**Texte source**
________

Dans le propre camp des institutions européennes, le Parlement Européen émit des critiques virulentes à l’égard de la CJUE et de la Commission. Dès 2008, il condamna dans une résolution les “lacunes et incohérences” de la directive, indiquant qu’en l’état celle-ci allait à l’encontre de la volonté du législateur communautaire ayant cherché “un équilibre entre libre prestation des services et protection des travailleurs”[5]. En 2009, le parlement réitère son scepticisme au travers d’une nouvelle résolution, sans que celle-ci ne soit l’objet d’une plus grande attention de la Commission que la précédente[6].

2.     Une directive rectificative arrivant après plus de 10 ans de mutisme de la Commission.

Au final, et malgré les promesses de JC. Juncker (Président de la Commission entre 2014 et 2019) sur “l’Europe sociale triple A”, il faudra attendre jusqu’en 2018 pour que la Commission fasse passer un texte rectifiant la directive travailleurs détachés et 2020 pour que celui-ci entre en vigueur. Une telle inertie de la Commission ne s’explique que par un biais idéologique fondamental de l’institution[7]. N’oublions pas que lors de sa création, les États membres ont conféré à celle-ci l’objectif spécifique de supprimer tout obstacle au libre échange et à la concurrence afin de permettre la réalisation d’un marché intérieur parfaitement intégré. Ce cadrage initial continue encore largement à influencer l’action de la Commission malgré une prise en responsabilité de plus en plus étendue de l’institution. A cette occasion la Commission a profité à plein du monopole de l’initiative législative et de la primauté de sa compétence sur le sujet de la libre concurrence pour verrouiller toute tentative d’intervention européenne sur le sujet. Si on pouvait espérer un assouplissement du carcan régulateur de la Commission avec le départ de JM. Barroso de sa présidence en 2014[8], force est de constater que la Commission Juncker ne s’est pas non plus empressée de faire de la question de la protection des travailleur·euse·s un objectif majeur de son mandat.

________

**Tâche courte 1**
Déterminez combien de lignes des enregistrements contiennent la chaîne "Find", en tenant compte de la casse, et donnez seulement ce nombre.
**Tâche courte 2**
Prolongez le texte sur la directive relative aux travailleurs détachés à partir de sa dernière phrase.
Le texte et les enregistrements n'ont aucun rapport entre eux.

________

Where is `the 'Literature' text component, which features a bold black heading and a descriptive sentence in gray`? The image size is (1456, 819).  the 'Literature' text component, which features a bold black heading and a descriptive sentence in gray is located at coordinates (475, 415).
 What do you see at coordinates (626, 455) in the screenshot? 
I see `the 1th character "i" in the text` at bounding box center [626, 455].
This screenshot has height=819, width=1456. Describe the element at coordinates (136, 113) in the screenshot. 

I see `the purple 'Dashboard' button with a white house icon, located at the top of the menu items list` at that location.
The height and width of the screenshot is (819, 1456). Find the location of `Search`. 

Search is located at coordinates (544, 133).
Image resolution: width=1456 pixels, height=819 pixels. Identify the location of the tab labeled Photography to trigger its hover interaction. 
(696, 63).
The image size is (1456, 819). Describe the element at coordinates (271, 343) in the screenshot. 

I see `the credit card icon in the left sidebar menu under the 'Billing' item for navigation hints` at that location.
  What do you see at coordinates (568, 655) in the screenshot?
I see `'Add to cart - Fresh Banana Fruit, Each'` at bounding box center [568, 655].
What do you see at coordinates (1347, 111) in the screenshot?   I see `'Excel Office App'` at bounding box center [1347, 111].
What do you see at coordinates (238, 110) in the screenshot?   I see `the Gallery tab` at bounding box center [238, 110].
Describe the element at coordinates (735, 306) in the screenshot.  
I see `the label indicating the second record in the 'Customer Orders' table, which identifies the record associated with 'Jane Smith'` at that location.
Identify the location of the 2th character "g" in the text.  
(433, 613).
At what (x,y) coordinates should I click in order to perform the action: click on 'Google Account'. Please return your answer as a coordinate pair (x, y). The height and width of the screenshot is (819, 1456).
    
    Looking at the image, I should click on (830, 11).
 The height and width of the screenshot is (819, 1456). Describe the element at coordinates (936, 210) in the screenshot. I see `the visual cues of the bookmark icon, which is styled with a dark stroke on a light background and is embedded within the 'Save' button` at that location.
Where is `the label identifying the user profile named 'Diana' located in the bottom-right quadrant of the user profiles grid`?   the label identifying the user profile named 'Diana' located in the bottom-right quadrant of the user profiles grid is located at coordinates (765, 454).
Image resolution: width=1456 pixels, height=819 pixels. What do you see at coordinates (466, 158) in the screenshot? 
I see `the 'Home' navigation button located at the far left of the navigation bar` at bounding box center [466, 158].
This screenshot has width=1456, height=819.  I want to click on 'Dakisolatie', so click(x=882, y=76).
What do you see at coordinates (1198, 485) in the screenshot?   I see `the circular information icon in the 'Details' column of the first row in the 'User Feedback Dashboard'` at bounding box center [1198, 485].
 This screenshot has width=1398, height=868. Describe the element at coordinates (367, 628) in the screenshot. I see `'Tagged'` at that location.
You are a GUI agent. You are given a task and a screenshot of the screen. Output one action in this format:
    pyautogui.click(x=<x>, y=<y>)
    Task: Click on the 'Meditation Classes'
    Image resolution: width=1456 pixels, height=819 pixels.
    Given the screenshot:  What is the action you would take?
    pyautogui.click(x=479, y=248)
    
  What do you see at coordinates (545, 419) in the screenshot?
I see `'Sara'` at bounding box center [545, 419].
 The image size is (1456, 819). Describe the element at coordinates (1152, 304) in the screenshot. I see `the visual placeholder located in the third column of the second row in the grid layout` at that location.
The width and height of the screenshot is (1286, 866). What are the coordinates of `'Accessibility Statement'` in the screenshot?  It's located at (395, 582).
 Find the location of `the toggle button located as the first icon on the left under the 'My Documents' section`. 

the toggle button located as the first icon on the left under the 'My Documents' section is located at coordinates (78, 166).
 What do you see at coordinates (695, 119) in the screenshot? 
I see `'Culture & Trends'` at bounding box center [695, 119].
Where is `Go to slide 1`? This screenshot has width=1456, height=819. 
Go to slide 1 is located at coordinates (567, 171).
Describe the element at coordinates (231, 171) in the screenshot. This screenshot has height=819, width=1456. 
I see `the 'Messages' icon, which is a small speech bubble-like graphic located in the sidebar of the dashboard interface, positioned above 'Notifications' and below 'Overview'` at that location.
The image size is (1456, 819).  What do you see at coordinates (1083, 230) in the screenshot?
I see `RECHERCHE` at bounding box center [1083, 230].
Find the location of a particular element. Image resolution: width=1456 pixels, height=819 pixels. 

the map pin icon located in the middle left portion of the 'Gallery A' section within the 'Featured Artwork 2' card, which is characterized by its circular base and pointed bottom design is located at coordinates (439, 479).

________

**Réponse 1**
3

**Réponse 2**
La directive de 2018 arrive néanmoins avec plus de 10 ans de retard aux résultats initialement réclamé par les acteur·ice·s du monde syndical, une partie des États membres et le parlement européen. La nouvelle régulation introduit la règle “à travail égal, rémunération égale”. Elle limite à 12 mois la durée du détachement sans disposition d’exception. Enfin, elle reconnaît la validité des conventions collectives pour la fixation des salaires et des avantages sociaux. Ce renversement de situation tant attendu provient de la conjonction de 3 facteurs[9]. D’abord un retour de la CJUE sur sa jurisprudence (Syndicat des travailleurs du secteur de l’électricité 2015) a fourni un appui juridique solide pour une révision de la directive. Ensuite la contestation politique et syndicale ininterrompue a fini par porter ses fruits en démontrant l’absurdité des jugements et positions de la CJUE et de la Commission. Enfin, les pays d’Europe centrale et d’Europe de l’est qui étaient jusqu’alors fermement opposés à la révision de la directive de 1996 ont fini par abandonner partiellement leur modèle de développement basé sur l’export de main d’œuvre bon marché en raison de la fuite à l’étranger de leurs ouvriers et ouvrières les plus qualifié·e·s. Loins d’être les mauvais élèves ou les passagers clandestins de l’UE, ces pays voyaient dans l’export de main-d’oeuvre peu coûteuse un des derniers avantages économiques à faire valoir dans leur concurrence avec les pays de l’UE 15 ayant saccagé leurs systèmes bancaires et financiers lors de l’implosion de l’URSS et leur adhésion subséquente à l’Union européenne[10].

Cependant, la révision de la directive ne règle pas l’entièreté des problèmes liés au détachement des travailleur·euse·s. D’un côté, elle ne touche pas aux règles particulières en vigueur dans le secteur du transport[11] Parmi les nombreuses particularités de ces règles applicables aux salarié·e·s du secteur, le fait que celleux-ci puissent être rémunéré·e·s en fonction des minimas des pays dont ielles sont originaires peut interpeller. De plus, la directive ne couvre que le travail salarié. Or la montée des “auto-entrepreneur·euse·s” au statut douteux masquant souvent une forme déguisée de salariat permet aussi de contourner les impératifs de protection sociale mises en place au niveau européen[12]. Pour terminer, le salariat détaché est soumis plus que tout autre aux tentatives de fraude et de contournement des règles de protection applicables aux salarié·e·s[13].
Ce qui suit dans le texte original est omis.